The quest to “eliminate poverty” and promote progress was designed to benefit these corporations by highlighting their social contributions while giving them control over which countries were rewarded for their friendly investment climate. Whether this mission was ultimately successful is questionable, especially considering the wave of industry nationalizations in the 1970s and ADELA’s bankruptcy in the early 80s.
What I found striking, though, is that the imperialist ambitions of influencing Latin American government policies under the guise of development were mirrored by how things actually played out on the ground, as highlighted by an account from a former employee.
If ever there was a book that deserved the label “I read it so you don’t have to,” it’s Viva Adela! Life, love and laughter in Lima and Latin America. Written by an executive in 2016, this is advertised as providing “a light-hearted account of the Adela life in Latin America in the 1960s.” Judging from the blatant sexism and racism expressed in this account, the “light-heartedness” most probably was confined to the male, non-Latinx employees at the ADELA headquarter in Peru. “And if ever there were a quote that exemplifies the persistence of colonial logic in the field of development, it is the British author’s reasoning for joining the company:
After all, I reasoned, my father’s father had run Nigeria for a time, and my mother’s grandfather had run a large part of India in the good old days of the Raj, so why shouldn’t I go and help organize and improve Latin America?
This account also reveals that only male bachelors were employed, not based on their qualifications or knowledge of the Spanish language but for their “sophistication with the fairer sex,” whereas female “secretary staff was chosen on the basis of their physical attractions.” This macho spirit was only matched by the suspicion towards local business owners who were seen as abusing the company’s good will. Racist displays of superiority were exemplified by an episode when an Adela official addressed the finance minister of Trinidad and Tobago by saying, “We big, strong, company, Adela […] Come, help, you small miserable country.”

The self-portrayal by ADELA staff: white businessmen in suites taking over the development agenda. Taken from a brochure by ADELATEC stored at the Rockefeller Archive Center.
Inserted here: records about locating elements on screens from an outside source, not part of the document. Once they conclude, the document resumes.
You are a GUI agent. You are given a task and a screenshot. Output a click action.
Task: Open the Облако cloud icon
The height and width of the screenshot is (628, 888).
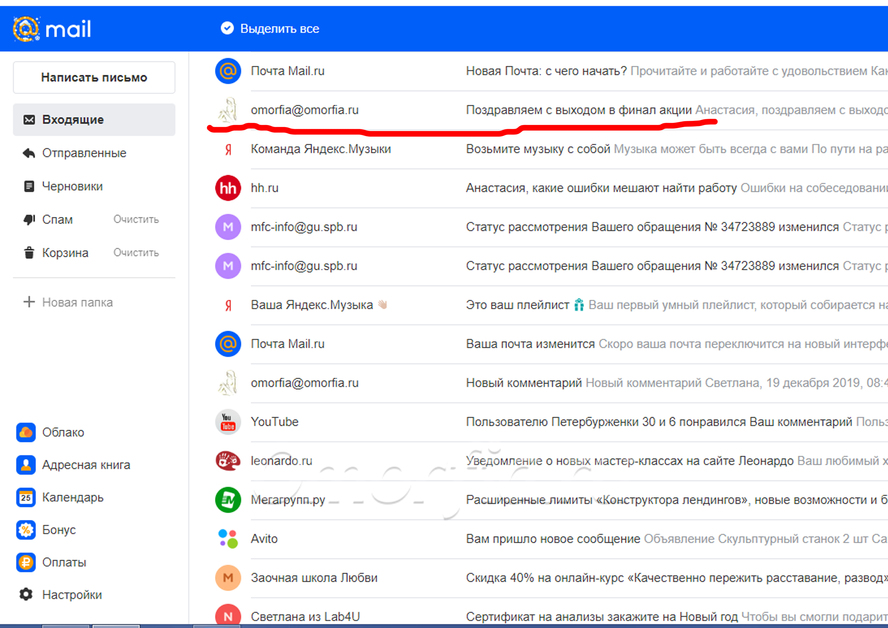pos(26,433)

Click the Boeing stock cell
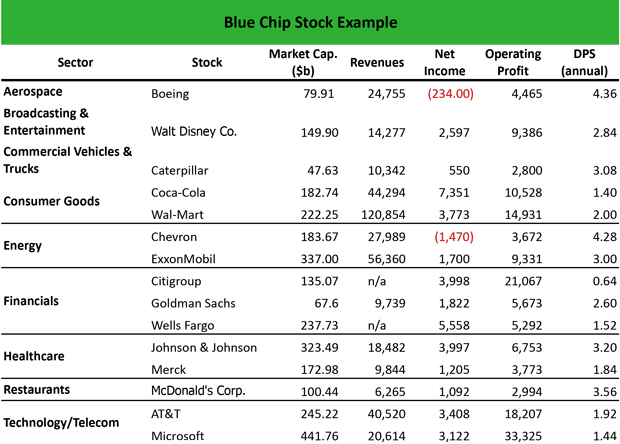170,94
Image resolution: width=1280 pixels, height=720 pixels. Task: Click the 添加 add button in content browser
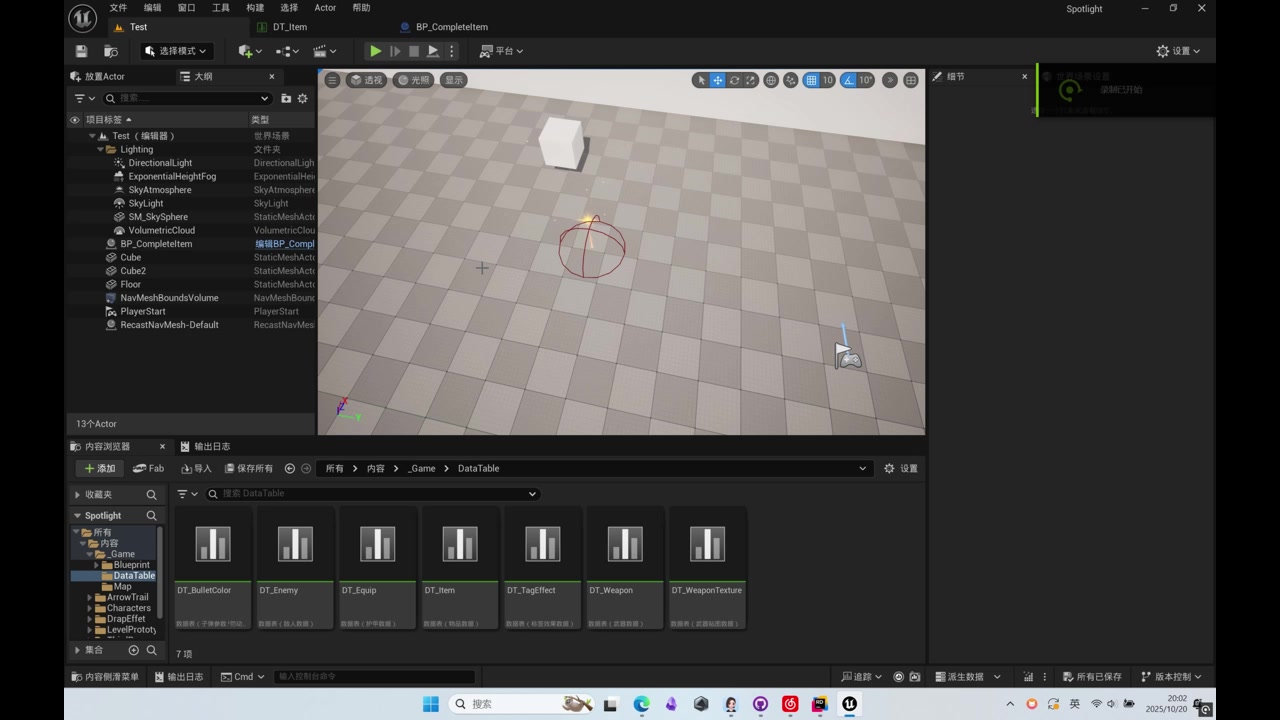point(100,468)
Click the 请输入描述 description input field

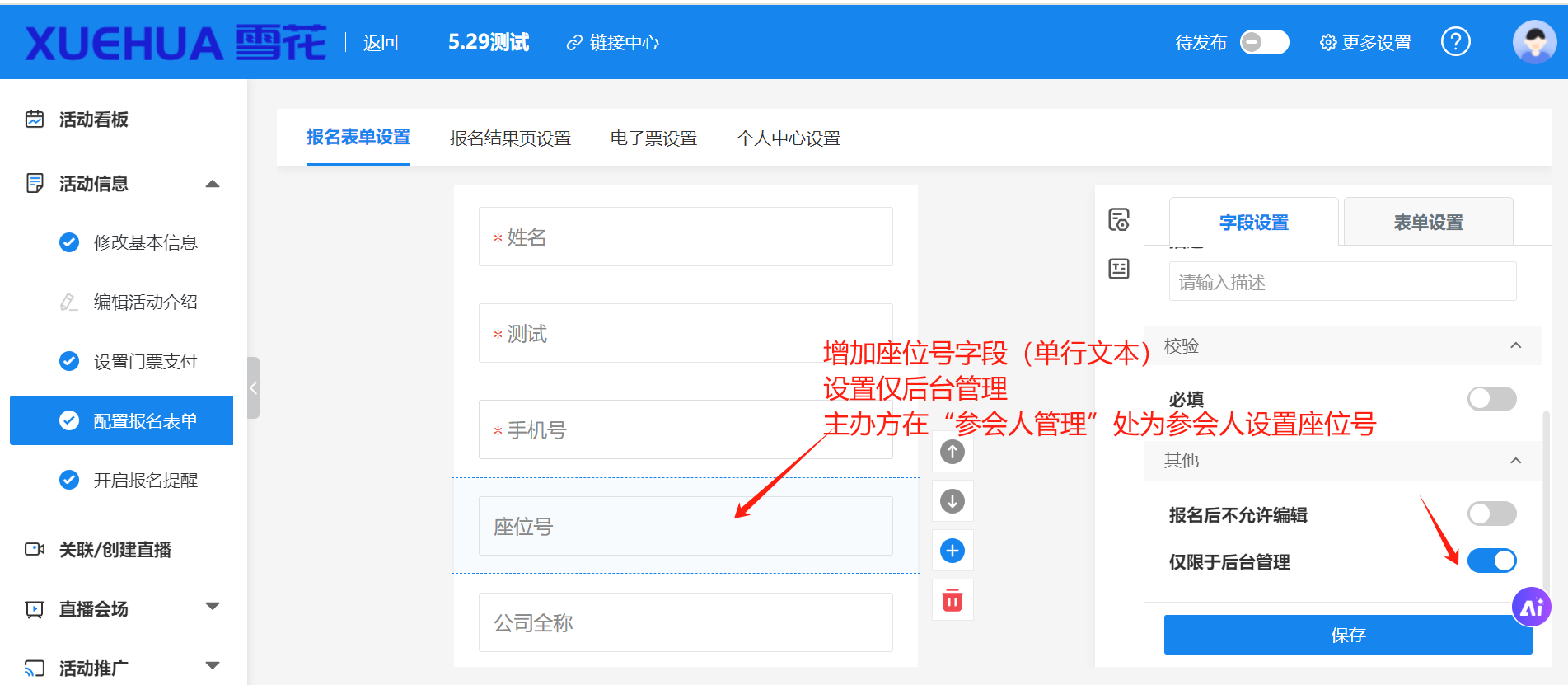coord(1342,282)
The list of disrespectful behavior could easily go on, but that’s not the point. My skepticism about multinational corporations and their efforts to improve life in Latin America and beyond isn’t based on isolated examples of sexism, racism or classism. Instead, the example of ADELA teaches us how for “development,” the dynamism of private businesses comes along with neo-imperialist tendencies; be it in its initiation or on the ground; be it in the 1960s or in the 2020s; be it ADELA or USAID.